Claudemir Rodriguez, analista técnico do Cesvi Brasil (Centro de Experimentação e Segurança Viária), explica que as carrocerias mais recentes são construídas visando a maior absorção da energia do impacto em regiões que tendem a se deformar, as chamadas zonas de deformação programada. De acordo com Rodriguez, os principais pontos de absorção estão nas longarinas e no capô. Diferente das longarinas antigas, em que a função é somente estrutural e podiam dobrar em qualquer região, as mais modernas absorvem o impacto e se deformam em regiões fora do habitáculo.

Travessas
Integradas aos para-choques, existem travessas fixadas nas longarinas que também têm a função de absorver o impacto em regiões preestabelecidas. Em caso de uma colisão que tenha afetado essas regiões de deformação programada, o Cesvi não recomenda que essas peças sejam reparadas, e sim substituídas. Outro ponto importante para absorção de energia são os pontos fusíveis localizados no capô, projetados para dobrarem em caso de colisão, evitando que os componentes do motor sejam projetados para dentro do habitáculo.

Pensando na segurança desses passageiros, os fabricantes tomam cuidados especiais. Por exemplo, a linha Adventure do Doblò não oferece o banco suplementar no lado esquerdo, porque ali, do lado de fora do veículo, se localiza o estepe. Segundo a Fiat, como a área de deformação é menor, o projeto do modelo previu que a energia de uma batida traseira seja distribuída por toda a carroceria. Outra atenção especial é dada à fixação desses bancos e do cinto de segurança à carroceria.
Doblò: estepe traseiro ou banco suplementar - Marlos Ney Vidal/EM/D.A Press - 18/7/06 Doblò: estepe traseiro ou banco suplementar

Energia
De acordo com Eduardo Grassioto, gerente de Pós-Vendas da Citroën do Brasil, a tendência dos impactos traseiros é de ter menor intensidade que os dianteiros, já que parte da energia é dissipada pelo deslocamento do carro que é empurrado para frente. No Grand C4 Picasso, além de longarinas, travessas e áreas predeterminadas de deformação, o veículo é equipado com airbags de cortina, que abrangem a terceira fileira de bancos, cinto de três pontos e apoio de cabeça regulável para todos os ocupantes.

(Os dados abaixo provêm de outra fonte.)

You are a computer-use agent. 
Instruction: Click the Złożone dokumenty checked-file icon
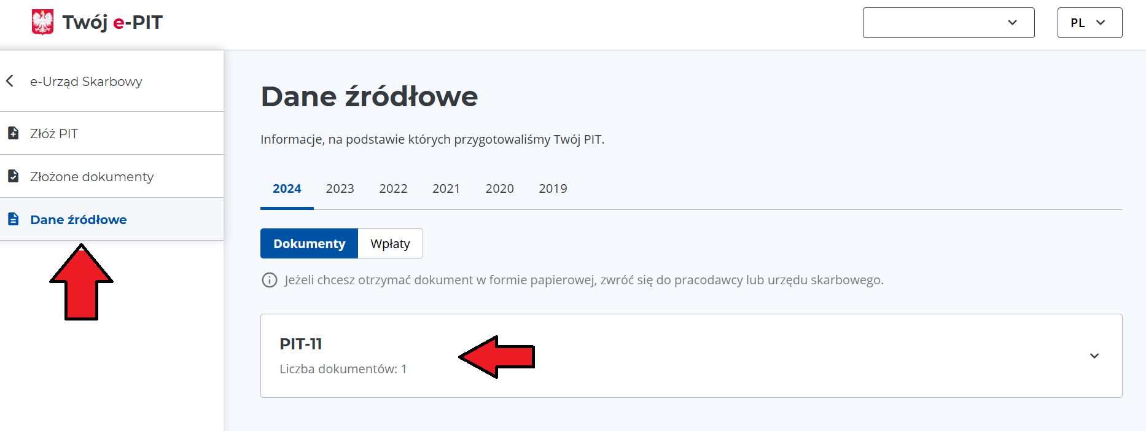point(13,176)
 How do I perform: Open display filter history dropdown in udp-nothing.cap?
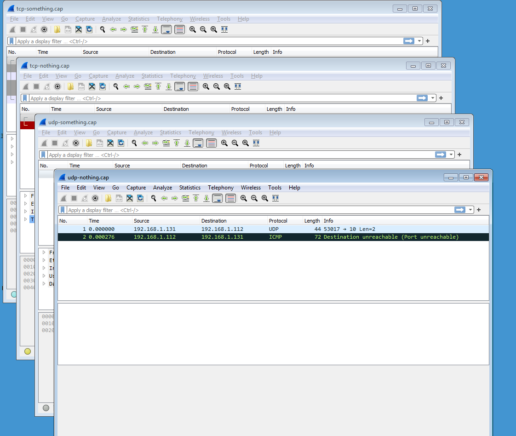coord(471,210)
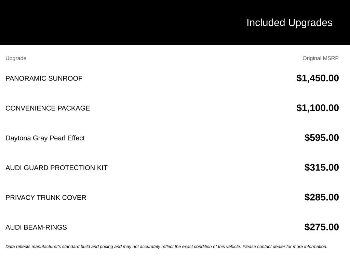
Task: Select Daytona Gray Pearl Effect upgrade
Action: [45, 138]
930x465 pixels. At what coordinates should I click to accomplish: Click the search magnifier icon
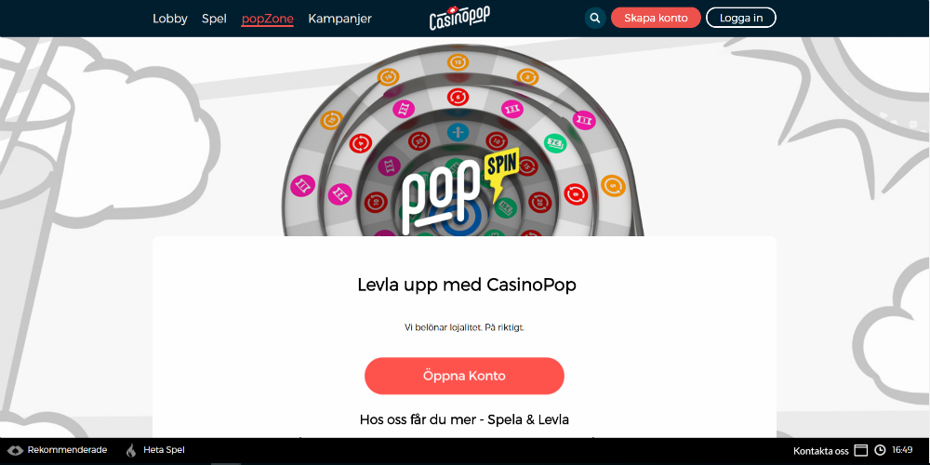(x=595, y=18)
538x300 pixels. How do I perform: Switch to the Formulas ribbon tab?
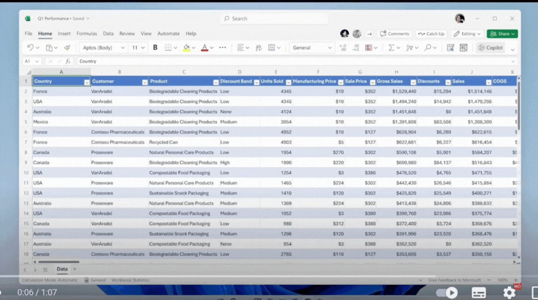tap(87, 33)
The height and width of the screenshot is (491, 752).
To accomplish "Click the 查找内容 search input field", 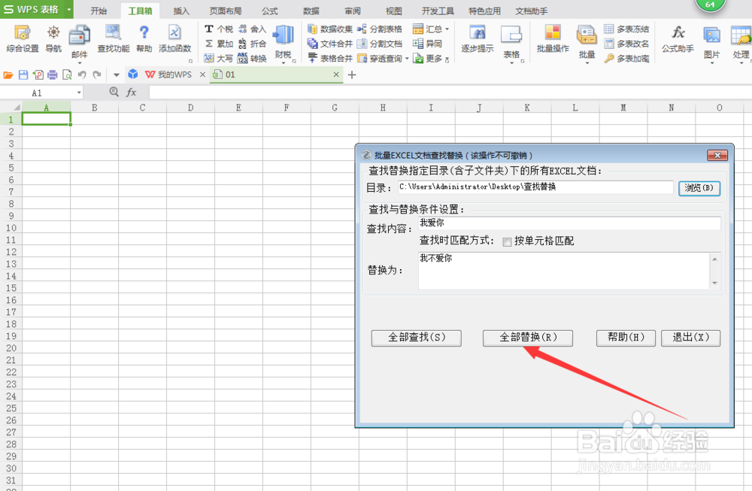I will pyautogui.click(x=564, y=223).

Com o SW4, a Toyota também teve a mesma preocupação, providenciando cinto de três pontos com pré-tensionadores e encosto de cabeça para todos os ocupantes, além das barras de proteção lateral, que se estendem até a terceira fileira de bancos. De acordo com o fabricante japonês, apesar de aparentar, essa área de deformação não é tão pequena. A carroceria do SW4 tem áreas de deformação programada para reduzir os impactos da colisão e assegurar a proteção dos passageiros no interior do habitáculo.

Lamentável foi a posição adotada pela Chevrolet e pela Renault, que não se interessaram em falar sobre a segurança de modelos como a Zafira, Kangoo e Grand Scénic. Recentemente, o EuroNCAP (sigla para Programa de Avaliação de Novos Carros Europeus), teste obrigatório para todos os carros daquele continente, começou a realizar testes de colisão traseira, focados na prevenção das consequências do efeito chicote, que pode causar danos na coluna, por meio da avaliação do desenho do banco e do encosto de cabeça.